*** Document section

Let’s actually look at Good Omens here. Season two aired, and I found it spectacular in its cosy and anguished way; deliberately and intelligently fanfic-y in its plot building; simple but subversive, and so very tender. (I will have to circle back to this eventually, because, truly, I love how deliberately it takes the tropes and shatters them - it’s glorious). And, to me - a person who read the book, watched the first season, hung around AO3 for a few weeks and moved on - absolutely on-point in terms of characterisation. 
So imagine my surprise when the fandom disagreed so vehemently that there are actual multi-tiered theories on how characters were not in possession of their senses. Nothing there, in my mind, ever contradicted any of the stated text, as it stood. This remained a strange little mystery until I did what I always do when I flutter close to an ongoing fandom.
I loaded AO3 and sorted the existing fic by popularity. And there it was, all there: the actual earth-shattering mutual devotion of the angel and the demon; willingness to Fall; openness and long heart-aching confession speeches. There was all of the fanon surrounding Aziraphale and Crowley, which, to me, read as out of character, and to one for whom they became the reality over the last four years, read as truth. 
Again, only neutral statements here. This is not a bad thing, and neither this is a good thing, this is just something that happens, after a while, especially when there are years for the fandom-born ideas to bounce around and stew. I can’t help but think that so much of what we see as real in spaces such as this one is a chimaera of the actual source and all the collective fan additions which had time and space to grow, change, develop, and inspire, reverberating over and over again, until the echoes fill the entirety of the space.

******
*** Entries shown

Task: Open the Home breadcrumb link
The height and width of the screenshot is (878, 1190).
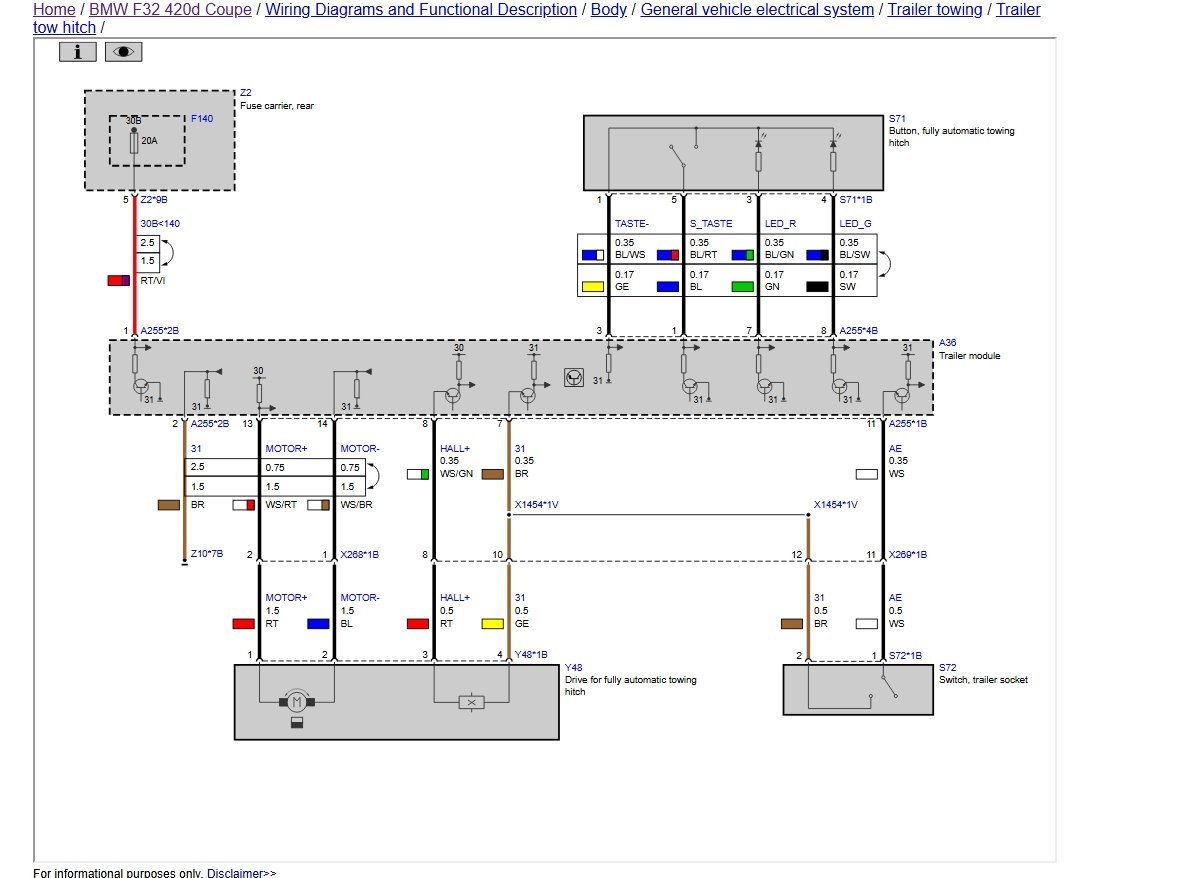Action: [54, 10]
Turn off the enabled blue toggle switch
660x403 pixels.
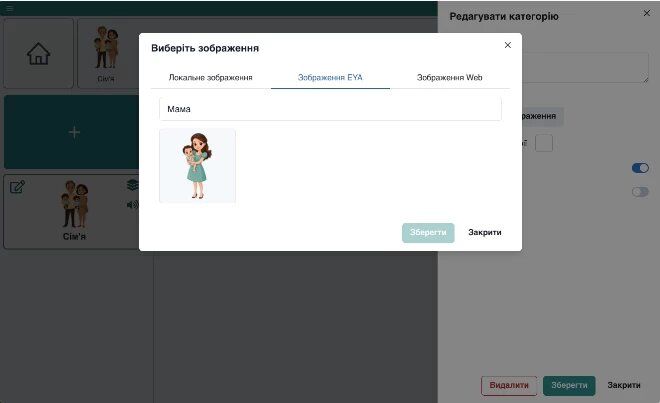click(x=640, y=168)
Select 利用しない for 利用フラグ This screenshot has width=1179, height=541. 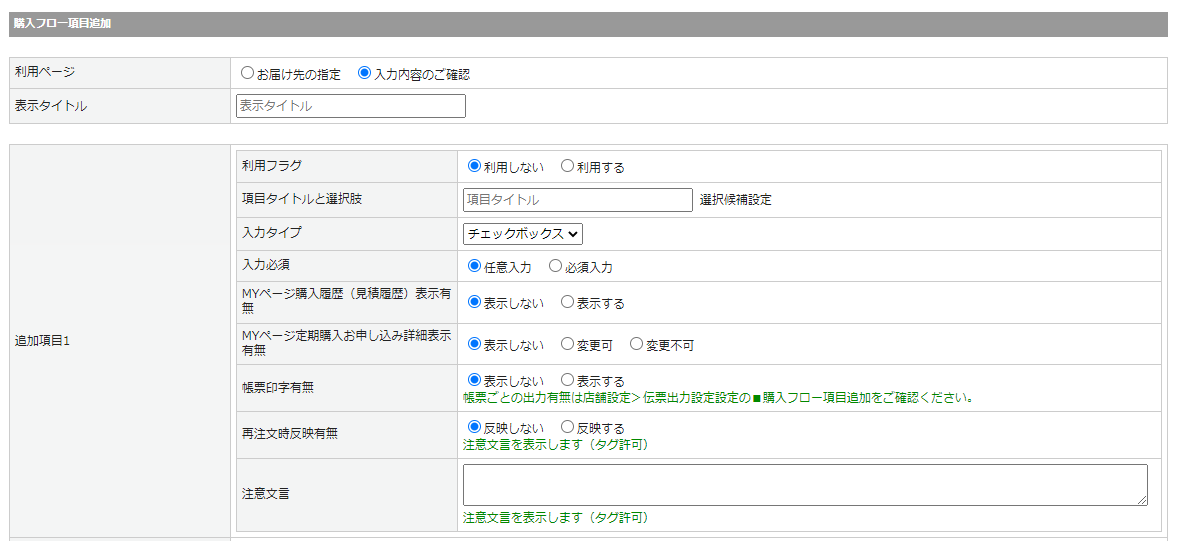click(474, 167)
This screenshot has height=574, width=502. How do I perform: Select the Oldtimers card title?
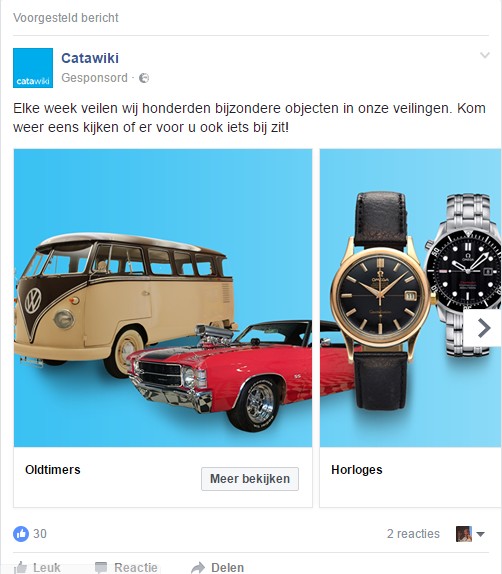pyautogui.click(x=53, y=470)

******

*Required action 1*. According to the essay on the Good Omens fandom, what does the writer always do when approaching an ongoing fandom?
*Required action 2*. Reproduce the passage of the essay on the Good Omens fandom that starts at the words "Again, only neutral" and stops after "of the space.".

*Answer section 1*. The writer loads AO3 and sorts the existing fic by popularity.

*Answer section 2*.
Again, only neutral statements here. This is not a bad thing, and neither this is a good thing, this is just something that happens, after a while, especially when there are years for the fandom-born ideas to bounce around and stew. I can’t help but think that so much of what we see as real in spaces such as this one is a chimaera of the actual source and all the collective fan additions which had time and space to grow, change, develop, and inspire, reverberating over and over again, until the echoes fill the entirety of the space.